Problem description =>
Please pull out every line of the entries below that contains the string "arrow". Match it case-sensitively.

-- Start Record set --

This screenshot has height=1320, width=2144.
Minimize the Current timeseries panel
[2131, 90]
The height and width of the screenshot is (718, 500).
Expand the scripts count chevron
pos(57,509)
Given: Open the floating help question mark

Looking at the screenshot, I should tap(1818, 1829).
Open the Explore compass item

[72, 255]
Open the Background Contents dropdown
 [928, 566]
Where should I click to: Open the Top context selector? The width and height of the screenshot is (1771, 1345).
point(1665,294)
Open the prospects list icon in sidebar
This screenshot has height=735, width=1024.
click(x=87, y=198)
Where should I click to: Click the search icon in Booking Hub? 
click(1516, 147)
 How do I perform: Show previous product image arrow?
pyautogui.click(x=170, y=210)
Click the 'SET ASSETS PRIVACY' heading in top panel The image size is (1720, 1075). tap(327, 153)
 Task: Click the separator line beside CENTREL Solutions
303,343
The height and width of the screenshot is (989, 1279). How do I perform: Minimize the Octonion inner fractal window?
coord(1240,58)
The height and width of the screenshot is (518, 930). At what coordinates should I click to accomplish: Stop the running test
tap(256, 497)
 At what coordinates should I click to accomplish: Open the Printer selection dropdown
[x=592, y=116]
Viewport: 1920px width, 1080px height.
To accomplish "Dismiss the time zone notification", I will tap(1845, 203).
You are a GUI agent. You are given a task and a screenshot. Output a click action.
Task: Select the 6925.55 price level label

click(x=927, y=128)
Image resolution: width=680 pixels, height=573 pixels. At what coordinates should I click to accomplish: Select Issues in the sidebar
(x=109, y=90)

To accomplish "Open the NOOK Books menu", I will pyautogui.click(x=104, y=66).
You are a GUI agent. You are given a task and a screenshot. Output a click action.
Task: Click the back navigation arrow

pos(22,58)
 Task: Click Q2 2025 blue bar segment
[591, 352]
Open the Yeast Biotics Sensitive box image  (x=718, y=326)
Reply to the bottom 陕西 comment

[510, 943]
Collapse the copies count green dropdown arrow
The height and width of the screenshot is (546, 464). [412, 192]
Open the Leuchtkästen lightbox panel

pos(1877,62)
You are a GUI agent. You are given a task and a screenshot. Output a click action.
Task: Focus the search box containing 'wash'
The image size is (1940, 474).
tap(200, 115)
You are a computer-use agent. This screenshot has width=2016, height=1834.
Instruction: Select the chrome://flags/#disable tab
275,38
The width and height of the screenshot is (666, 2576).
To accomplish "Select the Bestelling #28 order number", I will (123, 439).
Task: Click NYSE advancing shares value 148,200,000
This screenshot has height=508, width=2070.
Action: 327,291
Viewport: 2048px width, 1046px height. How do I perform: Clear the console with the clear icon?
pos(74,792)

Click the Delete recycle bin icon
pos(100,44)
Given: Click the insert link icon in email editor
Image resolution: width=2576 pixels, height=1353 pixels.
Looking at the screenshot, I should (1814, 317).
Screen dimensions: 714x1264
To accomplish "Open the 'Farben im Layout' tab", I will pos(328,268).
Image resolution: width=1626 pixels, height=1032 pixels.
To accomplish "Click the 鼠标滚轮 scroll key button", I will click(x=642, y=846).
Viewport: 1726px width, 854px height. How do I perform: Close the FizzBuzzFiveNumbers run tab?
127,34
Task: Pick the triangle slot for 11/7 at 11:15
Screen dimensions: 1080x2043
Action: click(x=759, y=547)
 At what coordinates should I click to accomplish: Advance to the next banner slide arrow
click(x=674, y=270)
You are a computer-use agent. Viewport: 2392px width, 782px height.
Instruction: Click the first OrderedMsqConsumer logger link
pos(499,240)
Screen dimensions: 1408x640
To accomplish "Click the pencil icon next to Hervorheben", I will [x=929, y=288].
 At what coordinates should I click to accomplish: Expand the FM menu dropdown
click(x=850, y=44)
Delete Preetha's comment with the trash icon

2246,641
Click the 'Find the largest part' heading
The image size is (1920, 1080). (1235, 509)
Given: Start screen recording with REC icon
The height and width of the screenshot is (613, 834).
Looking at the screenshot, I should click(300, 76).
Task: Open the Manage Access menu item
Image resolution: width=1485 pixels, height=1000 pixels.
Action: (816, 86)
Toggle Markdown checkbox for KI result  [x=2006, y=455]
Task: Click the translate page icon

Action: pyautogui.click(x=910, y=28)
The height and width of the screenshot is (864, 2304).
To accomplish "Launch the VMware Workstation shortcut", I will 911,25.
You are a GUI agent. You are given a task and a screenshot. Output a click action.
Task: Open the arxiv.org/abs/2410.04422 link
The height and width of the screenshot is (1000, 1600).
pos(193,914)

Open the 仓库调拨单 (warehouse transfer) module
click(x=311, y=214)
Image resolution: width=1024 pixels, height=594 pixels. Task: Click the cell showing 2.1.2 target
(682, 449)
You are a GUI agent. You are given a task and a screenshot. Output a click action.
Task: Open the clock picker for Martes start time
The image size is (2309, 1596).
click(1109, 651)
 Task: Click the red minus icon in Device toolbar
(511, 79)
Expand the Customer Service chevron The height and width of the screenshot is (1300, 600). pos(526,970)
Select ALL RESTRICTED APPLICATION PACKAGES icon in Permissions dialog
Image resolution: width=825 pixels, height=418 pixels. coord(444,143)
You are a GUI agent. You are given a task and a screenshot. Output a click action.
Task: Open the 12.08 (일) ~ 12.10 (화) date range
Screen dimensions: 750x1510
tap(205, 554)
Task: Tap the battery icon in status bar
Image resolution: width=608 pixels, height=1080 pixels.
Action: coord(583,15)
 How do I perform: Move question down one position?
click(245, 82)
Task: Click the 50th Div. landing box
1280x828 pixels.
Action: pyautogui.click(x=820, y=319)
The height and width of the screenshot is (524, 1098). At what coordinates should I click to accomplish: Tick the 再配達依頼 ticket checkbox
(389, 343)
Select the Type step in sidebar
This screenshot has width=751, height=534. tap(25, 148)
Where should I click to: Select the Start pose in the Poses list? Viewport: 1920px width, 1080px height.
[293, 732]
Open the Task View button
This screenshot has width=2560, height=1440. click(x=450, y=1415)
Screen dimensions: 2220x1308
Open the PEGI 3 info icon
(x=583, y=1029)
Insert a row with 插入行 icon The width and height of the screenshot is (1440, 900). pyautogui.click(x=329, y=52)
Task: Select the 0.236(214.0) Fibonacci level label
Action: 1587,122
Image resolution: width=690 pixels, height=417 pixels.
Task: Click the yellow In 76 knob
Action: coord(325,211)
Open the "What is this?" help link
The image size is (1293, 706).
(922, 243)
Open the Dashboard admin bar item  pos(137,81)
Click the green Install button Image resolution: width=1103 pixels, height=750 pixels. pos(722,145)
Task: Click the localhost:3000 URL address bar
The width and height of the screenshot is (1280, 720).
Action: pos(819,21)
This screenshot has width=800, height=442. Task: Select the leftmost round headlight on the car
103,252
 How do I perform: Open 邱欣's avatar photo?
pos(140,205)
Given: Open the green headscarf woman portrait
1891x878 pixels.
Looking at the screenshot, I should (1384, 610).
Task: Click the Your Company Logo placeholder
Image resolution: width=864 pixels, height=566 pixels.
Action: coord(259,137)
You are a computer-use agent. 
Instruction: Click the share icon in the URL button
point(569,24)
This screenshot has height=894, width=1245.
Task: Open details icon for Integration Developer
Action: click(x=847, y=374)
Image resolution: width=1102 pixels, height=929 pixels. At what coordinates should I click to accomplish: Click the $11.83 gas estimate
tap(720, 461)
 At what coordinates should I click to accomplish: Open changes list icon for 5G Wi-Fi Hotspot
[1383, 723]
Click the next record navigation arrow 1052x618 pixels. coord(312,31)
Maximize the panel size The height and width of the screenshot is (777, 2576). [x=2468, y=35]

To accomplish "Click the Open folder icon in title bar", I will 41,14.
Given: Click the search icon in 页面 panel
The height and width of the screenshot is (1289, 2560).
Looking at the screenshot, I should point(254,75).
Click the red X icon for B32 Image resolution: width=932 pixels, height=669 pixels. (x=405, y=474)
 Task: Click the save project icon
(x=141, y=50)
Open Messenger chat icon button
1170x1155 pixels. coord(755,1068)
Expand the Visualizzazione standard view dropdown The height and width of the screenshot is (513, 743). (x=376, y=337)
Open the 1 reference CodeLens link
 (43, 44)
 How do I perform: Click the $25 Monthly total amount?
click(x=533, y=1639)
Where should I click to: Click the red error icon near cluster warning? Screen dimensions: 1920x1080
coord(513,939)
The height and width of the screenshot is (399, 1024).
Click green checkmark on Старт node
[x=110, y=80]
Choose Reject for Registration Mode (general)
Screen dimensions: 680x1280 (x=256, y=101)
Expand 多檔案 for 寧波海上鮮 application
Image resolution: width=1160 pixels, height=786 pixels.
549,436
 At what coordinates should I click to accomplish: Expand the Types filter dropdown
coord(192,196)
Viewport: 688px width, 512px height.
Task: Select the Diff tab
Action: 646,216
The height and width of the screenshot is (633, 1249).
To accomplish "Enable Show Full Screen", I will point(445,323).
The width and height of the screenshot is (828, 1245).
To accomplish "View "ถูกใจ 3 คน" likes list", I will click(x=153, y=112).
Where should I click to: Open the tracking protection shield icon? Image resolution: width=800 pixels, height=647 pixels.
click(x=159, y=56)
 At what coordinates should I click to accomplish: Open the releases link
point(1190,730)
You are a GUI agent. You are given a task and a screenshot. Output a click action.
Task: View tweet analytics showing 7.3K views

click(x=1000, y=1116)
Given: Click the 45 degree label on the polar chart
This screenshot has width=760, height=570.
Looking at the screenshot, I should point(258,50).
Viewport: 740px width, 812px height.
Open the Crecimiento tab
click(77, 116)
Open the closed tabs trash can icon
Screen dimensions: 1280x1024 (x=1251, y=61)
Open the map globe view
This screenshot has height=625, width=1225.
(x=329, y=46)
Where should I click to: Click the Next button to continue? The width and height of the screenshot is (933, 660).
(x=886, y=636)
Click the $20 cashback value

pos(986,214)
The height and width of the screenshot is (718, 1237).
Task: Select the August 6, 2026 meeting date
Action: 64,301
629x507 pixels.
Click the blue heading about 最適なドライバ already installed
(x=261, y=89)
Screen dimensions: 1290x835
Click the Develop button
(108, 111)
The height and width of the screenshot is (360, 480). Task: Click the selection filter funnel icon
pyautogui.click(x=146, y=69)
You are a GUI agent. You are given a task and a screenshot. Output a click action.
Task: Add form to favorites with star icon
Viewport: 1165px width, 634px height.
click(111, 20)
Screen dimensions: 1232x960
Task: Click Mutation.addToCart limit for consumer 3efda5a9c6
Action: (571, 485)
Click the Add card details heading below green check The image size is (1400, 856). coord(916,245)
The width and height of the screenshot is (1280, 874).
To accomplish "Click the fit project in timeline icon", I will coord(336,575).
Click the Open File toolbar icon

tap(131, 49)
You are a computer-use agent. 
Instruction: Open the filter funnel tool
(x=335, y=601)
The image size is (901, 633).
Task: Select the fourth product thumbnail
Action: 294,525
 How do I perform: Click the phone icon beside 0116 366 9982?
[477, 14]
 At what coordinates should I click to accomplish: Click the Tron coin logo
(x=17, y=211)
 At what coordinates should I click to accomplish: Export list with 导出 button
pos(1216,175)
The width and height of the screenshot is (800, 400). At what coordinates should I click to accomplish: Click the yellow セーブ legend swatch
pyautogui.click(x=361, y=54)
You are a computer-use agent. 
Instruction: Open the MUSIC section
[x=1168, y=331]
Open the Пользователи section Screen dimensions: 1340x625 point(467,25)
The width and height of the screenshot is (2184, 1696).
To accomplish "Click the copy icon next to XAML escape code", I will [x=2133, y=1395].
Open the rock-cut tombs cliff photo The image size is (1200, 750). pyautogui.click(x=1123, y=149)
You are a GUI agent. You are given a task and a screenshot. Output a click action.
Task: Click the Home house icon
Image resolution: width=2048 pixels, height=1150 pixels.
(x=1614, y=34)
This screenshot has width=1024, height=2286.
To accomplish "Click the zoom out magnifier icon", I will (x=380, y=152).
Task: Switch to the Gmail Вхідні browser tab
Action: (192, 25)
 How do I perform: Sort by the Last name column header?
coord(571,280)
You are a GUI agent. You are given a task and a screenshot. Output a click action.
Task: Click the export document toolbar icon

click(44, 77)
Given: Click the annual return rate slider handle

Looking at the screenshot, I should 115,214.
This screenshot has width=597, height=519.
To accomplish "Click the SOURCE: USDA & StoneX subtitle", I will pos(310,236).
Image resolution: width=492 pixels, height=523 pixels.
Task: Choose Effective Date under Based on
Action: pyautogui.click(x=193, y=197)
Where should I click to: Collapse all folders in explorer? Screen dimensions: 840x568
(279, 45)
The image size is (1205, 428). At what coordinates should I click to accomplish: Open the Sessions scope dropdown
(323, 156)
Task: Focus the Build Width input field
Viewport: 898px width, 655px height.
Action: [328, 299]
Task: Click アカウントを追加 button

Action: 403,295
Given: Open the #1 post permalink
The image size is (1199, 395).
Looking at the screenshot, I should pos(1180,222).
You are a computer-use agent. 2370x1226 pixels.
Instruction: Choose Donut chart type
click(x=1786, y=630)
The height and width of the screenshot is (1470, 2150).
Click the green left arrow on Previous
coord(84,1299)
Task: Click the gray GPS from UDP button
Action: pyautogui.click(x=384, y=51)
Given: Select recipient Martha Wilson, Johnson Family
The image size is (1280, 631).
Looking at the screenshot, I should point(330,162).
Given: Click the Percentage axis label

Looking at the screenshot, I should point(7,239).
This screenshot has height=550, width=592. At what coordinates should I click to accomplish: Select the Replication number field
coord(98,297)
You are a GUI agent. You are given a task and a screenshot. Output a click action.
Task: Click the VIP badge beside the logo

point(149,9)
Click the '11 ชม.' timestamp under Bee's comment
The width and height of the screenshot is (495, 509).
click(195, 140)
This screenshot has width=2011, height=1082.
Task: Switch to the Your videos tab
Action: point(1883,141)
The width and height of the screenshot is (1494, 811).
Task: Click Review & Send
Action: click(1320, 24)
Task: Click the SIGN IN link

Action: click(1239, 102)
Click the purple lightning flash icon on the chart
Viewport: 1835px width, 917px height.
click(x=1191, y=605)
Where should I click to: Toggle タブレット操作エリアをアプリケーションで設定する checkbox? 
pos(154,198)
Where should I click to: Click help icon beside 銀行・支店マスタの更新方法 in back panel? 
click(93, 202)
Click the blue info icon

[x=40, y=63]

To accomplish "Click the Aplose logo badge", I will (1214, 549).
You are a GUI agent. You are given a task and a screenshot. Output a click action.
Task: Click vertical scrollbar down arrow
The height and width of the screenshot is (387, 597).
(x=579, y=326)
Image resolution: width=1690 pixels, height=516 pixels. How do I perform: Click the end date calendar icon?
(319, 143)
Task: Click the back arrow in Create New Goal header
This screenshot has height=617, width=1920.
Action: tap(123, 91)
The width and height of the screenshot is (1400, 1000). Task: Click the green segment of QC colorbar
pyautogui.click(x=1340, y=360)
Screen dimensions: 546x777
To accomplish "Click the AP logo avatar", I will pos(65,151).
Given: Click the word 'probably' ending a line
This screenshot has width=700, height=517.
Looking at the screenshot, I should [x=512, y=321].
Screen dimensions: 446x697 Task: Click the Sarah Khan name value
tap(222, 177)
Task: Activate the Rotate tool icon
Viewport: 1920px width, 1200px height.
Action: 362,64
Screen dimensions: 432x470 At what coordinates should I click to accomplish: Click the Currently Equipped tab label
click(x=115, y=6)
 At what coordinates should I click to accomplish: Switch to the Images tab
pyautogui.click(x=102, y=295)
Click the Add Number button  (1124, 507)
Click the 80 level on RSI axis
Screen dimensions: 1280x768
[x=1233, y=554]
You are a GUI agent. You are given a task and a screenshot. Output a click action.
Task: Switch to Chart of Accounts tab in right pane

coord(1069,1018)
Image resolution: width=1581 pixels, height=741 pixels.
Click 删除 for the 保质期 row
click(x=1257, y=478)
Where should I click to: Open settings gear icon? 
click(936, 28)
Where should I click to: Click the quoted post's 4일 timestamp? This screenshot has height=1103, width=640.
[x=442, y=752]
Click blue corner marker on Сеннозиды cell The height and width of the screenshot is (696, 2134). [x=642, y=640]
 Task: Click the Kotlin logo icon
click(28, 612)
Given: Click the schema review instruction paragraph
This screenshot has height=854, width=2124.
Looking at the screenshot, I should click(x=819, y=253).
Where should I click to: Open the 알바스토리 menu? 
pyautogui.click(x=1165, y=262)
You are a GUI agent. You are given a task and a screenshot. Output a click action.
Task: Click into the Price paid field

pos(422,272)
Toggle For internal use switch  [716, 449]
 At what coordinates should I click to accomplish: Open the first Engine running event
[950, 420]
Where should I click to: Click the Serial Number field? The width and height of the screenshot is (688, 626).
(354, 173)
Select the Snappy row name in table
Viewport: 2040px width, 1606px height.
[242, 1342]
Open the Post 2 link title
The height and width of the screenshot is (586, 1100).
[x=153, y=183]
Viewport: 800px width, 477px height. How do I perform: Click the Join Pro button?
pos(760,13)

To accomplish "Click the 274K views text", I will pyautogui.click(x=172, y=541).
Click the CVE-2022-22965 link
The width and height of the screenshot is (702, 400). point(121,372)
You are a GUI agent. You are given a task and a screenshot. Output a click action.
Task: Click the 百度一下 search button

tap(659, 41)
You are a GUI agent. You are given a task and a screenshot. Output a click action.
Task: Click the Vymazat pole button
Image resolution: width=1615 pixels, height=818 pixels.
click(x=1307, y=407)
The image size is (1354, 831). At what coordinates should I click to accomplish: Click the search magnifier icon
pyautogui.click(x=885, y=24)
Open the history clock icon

-- End Record set --

Solution for this task =>
 How do I perform: Show previous product image arrow?
Task: Click the back navigation arrow
Collapse the copies count green dropdown arrow
 At what coordinates should I click to accomplish: Advance to the next banner slide arrow
Click the next record navigation arrow 1052x618 pixels. coord(312,31)
Click the green left arrow on Previous
Task: Click vertical scrollbar down arrow
Task: Click the back arrow in Create New Goal header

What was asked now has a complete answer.